# What is required
Please print exactly the lines from the line containing "You are a GUI" through the end of the data, no more, and keep pictures out of the copy.
Segment Start: Material for this task
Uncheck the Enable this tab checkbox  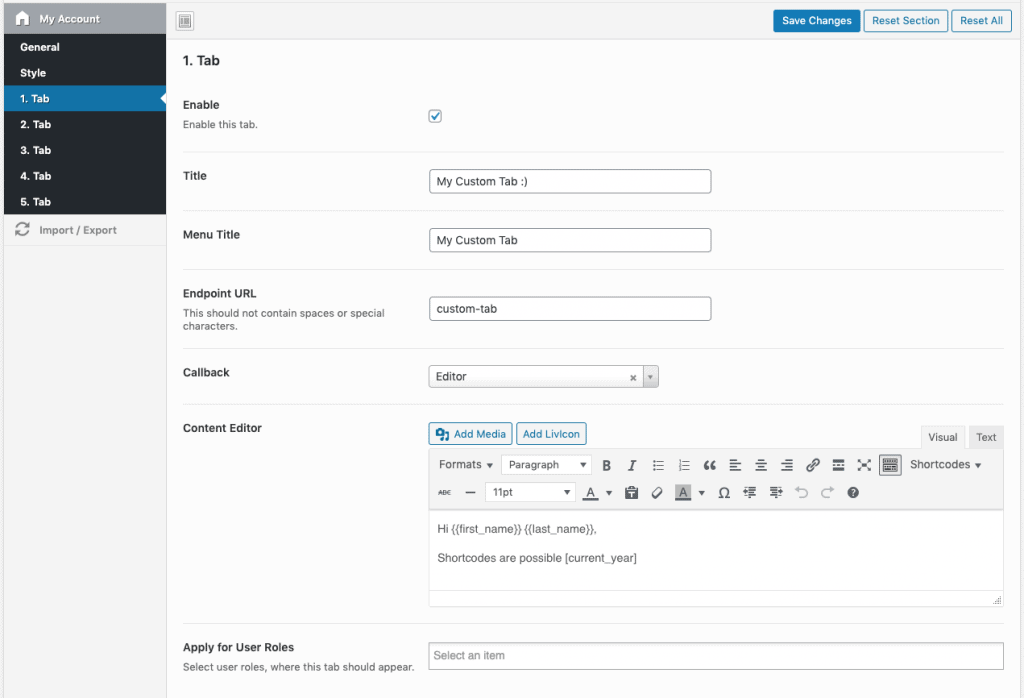(435, 116)
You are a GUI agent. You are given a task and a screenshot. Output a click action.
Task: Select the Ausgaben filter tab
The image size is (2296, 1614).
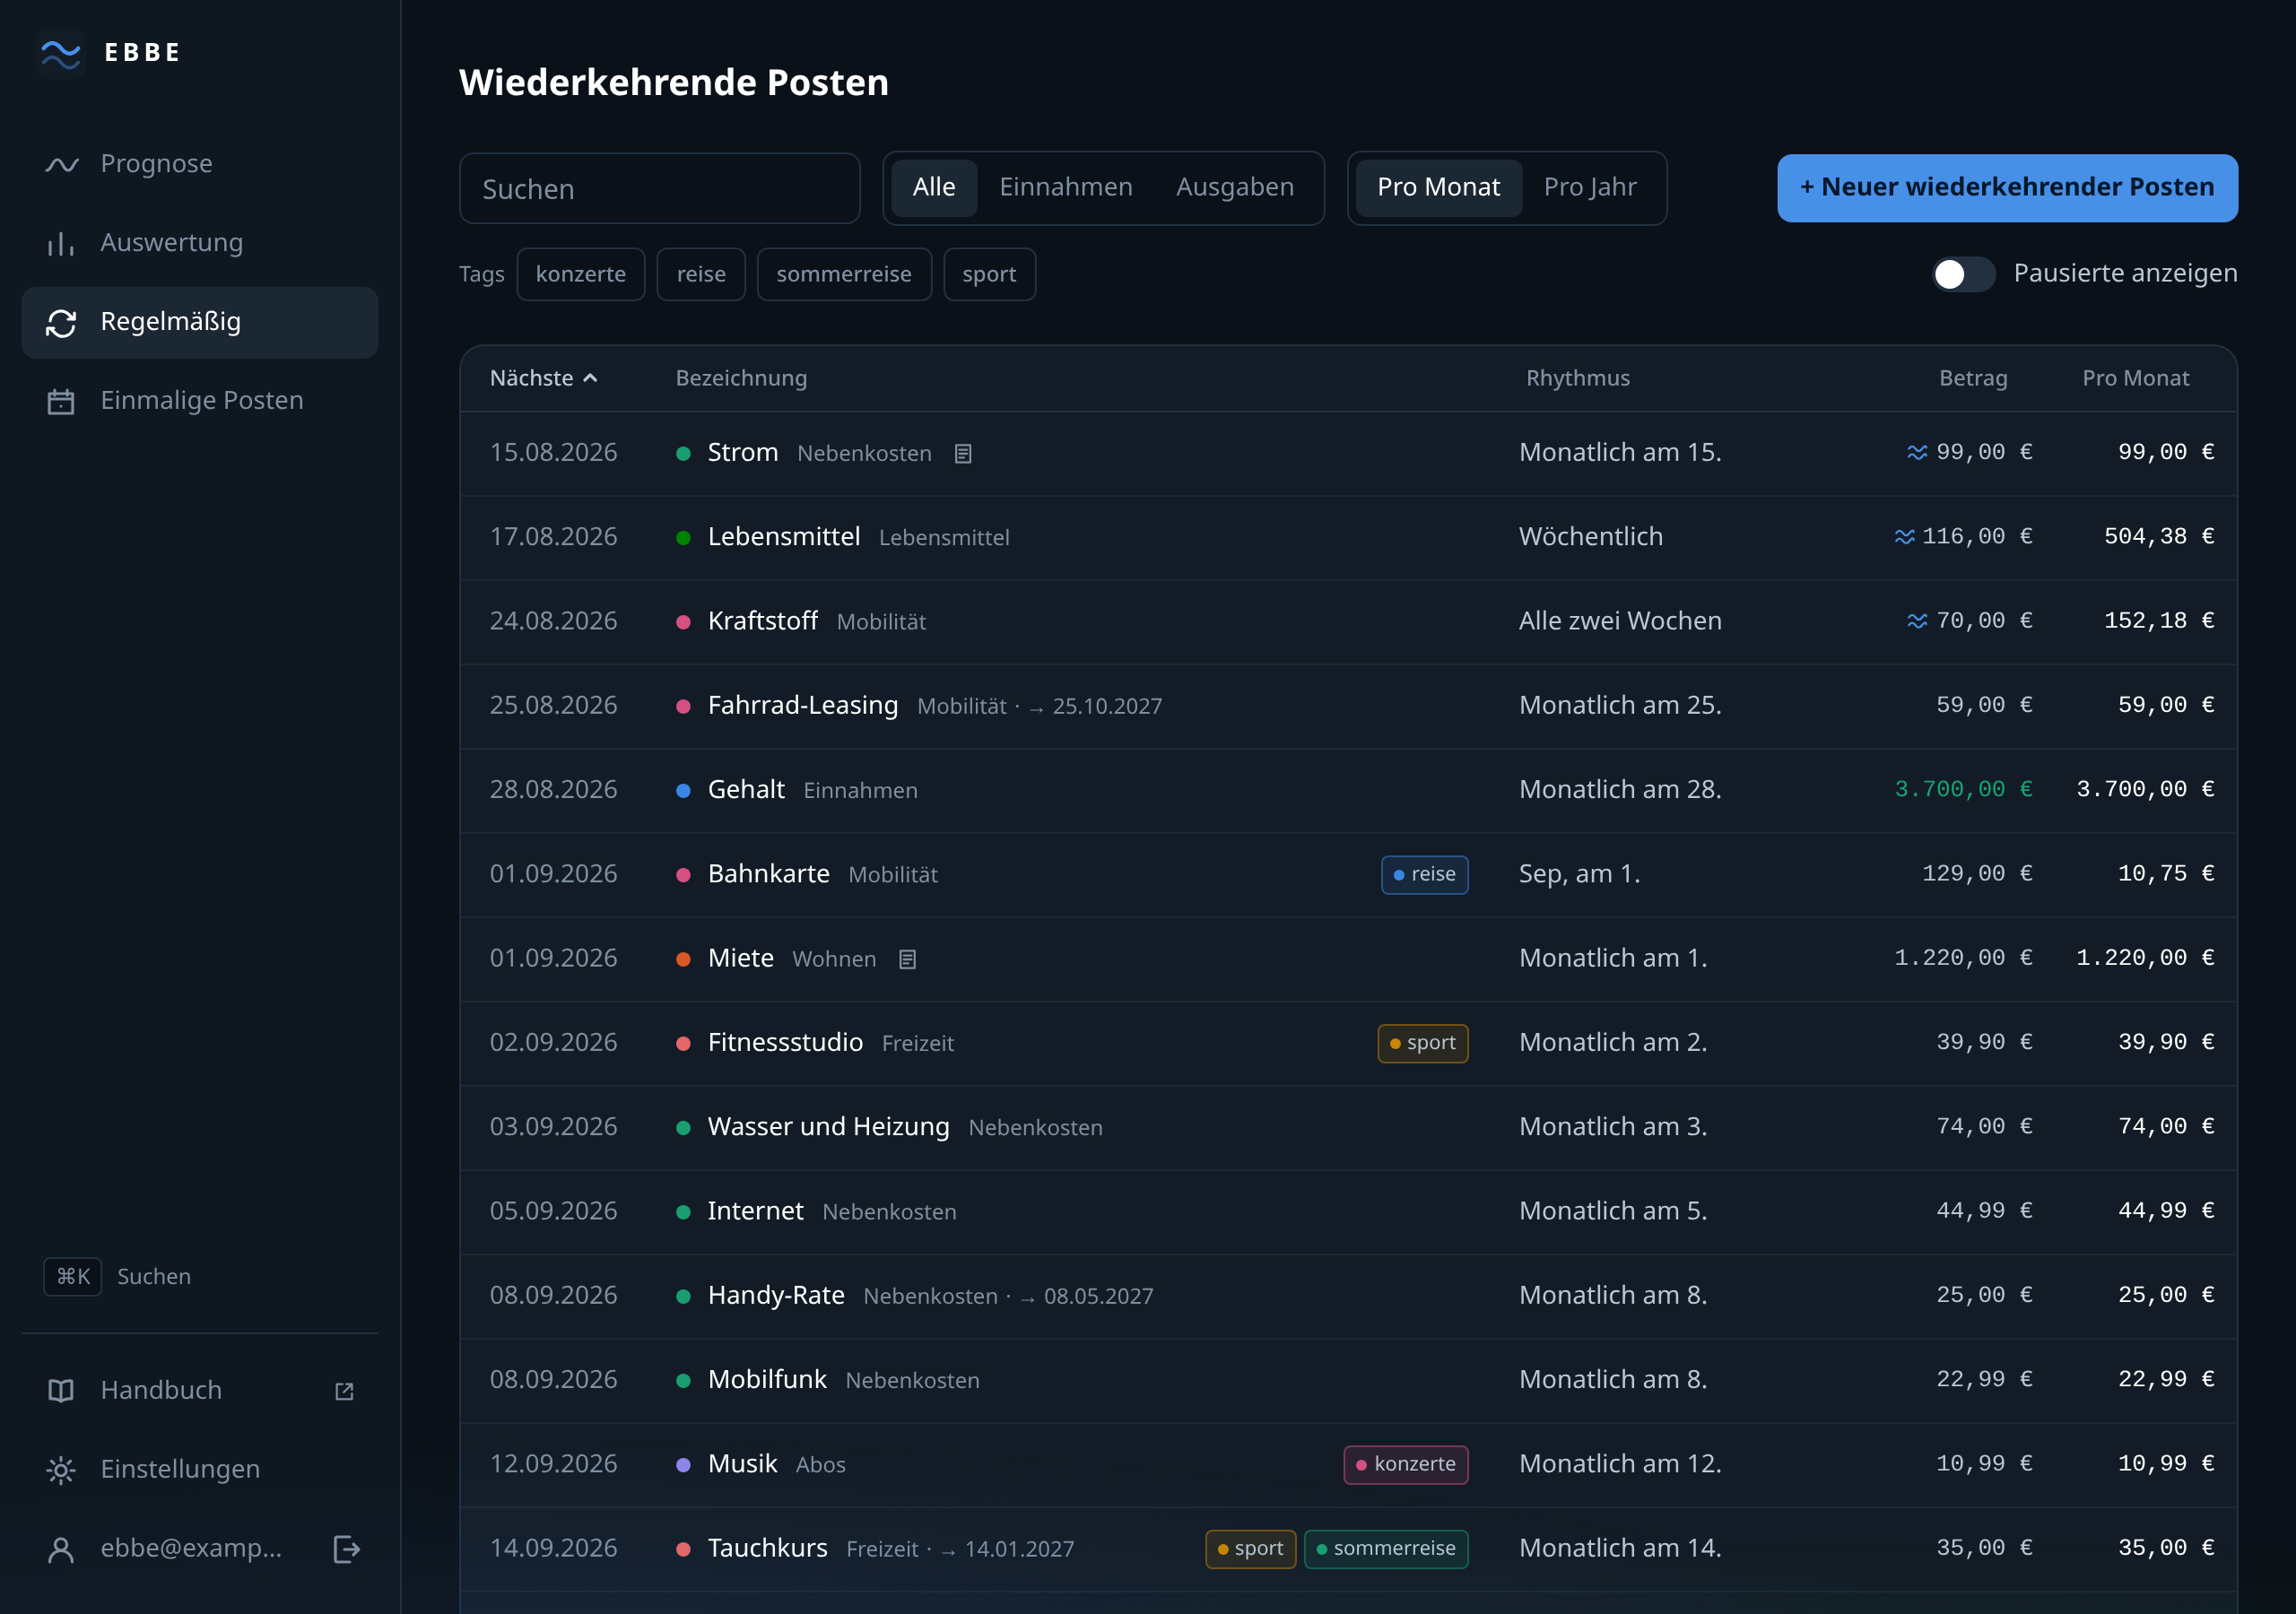[1234, 188]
Segment End: Material for this task
# Your solution
You are a GUI agent. You are given a task and a screenshot. Output a click action.
Task: Select the Ausgaben filter tab
The image size is (2296, 1614).
[1234, 188]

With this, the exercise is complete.